AUFGABE |
Fass den Absatz im Text unten, der mit „Die Opposition lehnt den Vorschlag“ anfängt, als kurze Liste zusammen. Die wichtigsten Aussagen müssen drinbleiben.
─── TEXT ───
23 April 2026, 14:14

500-Milliarden-Klimafonds: Warum die Kritik an Bürokratie und mangelnder Transparenz wächst

Eine Gruppe von Menschen mit Masken hält ein Transparent mit der Aufschrift "Aufbruchsklima" vor einem Gebäude mit Bäumen und einem klaren Himmel.

500-Milliarden-Klimafonds: Warum die Kritik an Bürokratie und mangelnder Transparenz wächst

Deutschlands 500-Milliarden-Klimafonds steht in der Kritik – wie wird das Geld ausgegeben?

Die Bundesregierung hat nun ein neues Prüfungssystem vorgeschlagen, um die Investitionen zu überwachen und sicherzustellen, dass die Mittel wie geplant verwendet werden. Kritiker werfen dem Vorhaben jedoch vor, es fehle an Klarheit – zudem drohe unnötige Bürokratie.

Der Sonderfonds wurde eingerichtet, um der Bundesregierung zu ermöglichen, über zwölf Jahre hinweg 500 Milliarden Euro zu leihen. Das Geld soll in Großprojekte fließen, darunter die Modernisierung des Schienennetzes. Doch es mehren sich die Bedenken, dass die Ausgaben nicht wirklich "zusätzlich" sind – sprich: Sie sollten nur Kosten decken, die über den 10-Prozent-Anteil der Investitionsquote im Bundeshaushalt hinausgehen.

Finanzstaatssekretär Dennis Rohde stellte kürzlich dem Haushaltsausschuss des Bundestags ein "Monitoring-System für den Sonderfonds" vor. Der erste Jahresbericht, der für Anfang Juni erwartet wird, soll geplante und tatsächliche Investitionen, deren Wirkung sowie die gesamtwirtschaftlichen Effekte aufschlüsseln.

Die Opposition lehnt den Vorschlag als unzureichend ab. Sebastian Schäfer, haushaltspolitischer Sprecher der Grünen, nannte das Konzept "vage" und verwies auf "grundsätzliche Unschärfen" sowie fehlende klare Messkriterien. Christian Görke von der Linken bezeichnete das Monitoring als "aufgeblähtes Steuerungskonzept", das Gefahr laufe, "zu nicht mehr als einer neuen bürokratischen Übung" zu verkommen. Fachleute zweifeln zudem an, ob die Regierung die Regel der "zusätzlichen" Ausgaben überhaupt einhält.

Ziel des Überwachungssystems ist es, Transparenz über die Verwendung der 500 Milliarden Euro zu schaffen. Der erste Bericht im Juni soll Daten zu Investitionen und deren Ergebnissen liefern. Angesichts der Ablehnung durch Grünen und Linke bleibt jedoch fraglich, ob das Verfahren tatsächlich eine wirksame Kontrolle gewährleisten kann.
─── DATENSÄTZE IM AUSZUG ───
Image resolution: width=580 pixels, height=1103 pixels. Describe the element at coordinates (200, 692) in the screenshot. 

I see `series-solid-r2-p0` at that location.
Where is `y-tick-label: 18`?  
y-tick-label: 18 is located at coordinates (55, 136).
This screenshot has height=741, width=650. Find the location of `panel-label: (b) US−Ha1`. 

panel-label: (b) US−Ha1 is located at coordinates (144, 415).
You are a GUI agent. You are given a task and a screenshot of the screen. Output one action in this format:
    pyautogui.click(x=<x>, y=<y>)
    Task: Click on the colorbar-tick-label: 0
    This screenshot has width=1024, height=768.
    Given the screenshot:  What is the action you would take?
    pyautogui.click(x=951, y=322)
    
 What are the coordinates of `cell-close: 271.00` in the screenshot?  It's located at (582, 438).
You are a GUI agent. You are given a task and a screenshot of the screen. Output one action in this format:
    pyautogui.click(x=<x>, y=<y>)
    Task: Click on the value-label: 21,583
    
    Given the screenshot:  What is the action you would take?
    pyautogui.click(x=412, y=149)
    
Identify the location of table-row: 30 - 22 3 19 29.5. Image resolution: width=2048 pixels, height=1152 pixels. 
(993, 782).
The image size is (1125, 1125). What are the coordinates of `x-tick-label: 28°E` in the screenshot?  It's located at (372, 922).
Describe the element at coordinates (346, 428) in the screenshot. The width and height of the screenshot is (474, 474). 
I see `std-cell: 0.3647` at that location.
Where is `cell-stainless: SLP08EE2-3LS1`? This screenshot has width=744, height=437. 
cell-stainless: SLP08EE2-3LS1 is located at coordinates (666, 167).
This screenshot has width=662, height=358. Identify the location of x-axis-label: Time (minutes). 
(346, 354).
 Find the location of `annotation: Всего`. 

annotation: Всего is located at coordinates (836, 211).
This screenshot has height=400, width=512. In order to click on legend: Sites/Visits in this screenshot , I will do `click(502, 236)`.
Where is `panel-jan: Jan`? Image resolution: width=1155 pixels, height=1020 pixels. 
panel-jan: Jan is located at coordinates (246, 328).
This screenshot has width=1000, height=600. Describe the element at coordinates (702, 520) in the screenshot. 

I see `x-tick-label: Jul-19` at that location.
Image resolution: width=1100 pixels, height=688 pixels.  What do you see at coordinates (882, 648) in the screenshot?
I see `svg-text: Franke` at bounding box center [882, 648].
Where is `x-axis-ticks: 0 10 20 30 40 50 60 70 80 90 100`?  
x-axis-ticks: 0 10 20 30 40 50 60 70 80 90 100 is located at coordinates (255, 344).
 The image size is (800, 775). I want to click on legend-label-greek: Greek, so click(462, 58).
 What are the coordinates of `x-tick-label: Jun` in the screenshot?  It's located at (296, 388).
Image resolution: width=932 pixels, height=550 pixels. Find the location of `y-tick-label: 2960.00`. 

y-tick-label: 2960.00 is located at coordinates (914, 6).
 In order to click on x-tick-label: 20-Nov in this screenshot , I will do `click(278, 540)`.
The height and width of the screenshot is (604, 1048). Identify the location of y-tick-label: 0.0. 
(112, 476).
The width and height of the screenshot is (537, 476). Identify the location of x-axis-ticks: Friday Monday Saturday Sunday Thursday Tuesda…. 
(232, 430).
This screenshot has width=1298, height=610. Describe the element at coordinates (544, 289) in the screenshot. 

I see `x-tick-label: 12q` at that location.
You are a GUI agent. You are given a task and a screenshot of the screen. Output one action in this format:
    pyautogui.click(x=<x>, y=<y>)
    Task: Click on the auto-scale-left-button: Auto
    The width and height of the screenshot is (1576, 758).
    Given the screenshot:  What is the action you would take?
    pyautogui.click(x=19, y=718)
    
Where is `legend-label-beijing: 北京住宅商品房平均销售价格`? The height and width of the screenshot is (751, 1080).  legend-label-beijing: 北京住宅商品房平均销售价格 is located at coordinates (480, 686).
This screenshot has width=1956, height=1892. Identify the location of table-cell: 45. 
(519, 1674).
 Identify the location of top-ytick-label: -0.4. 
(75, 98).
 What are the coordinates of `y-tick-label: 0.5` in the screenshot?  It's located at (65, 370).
───
LÖSUNG |
- Die Opposition hält den Vorschlag für unzureichend.
- Sebastian Schäfer, haushaltspolitischer Sprecher der Grünen, nennt das Konzept „vage“. Er kritisiert „grundsätzliche Unschärfen“ und fehlende klare Messkriterien.
- Christian Görke von der Linken spricht von einem „aufgeblähten Steuerungskonzept“, das „zu nicht mehr als einer neuen bürokratischen Übung“ werden könnte.
- Fachleute zweifeln, ob die Regierung die Regel der „zusätzlichen“ Ausgaben überhaupt einhält.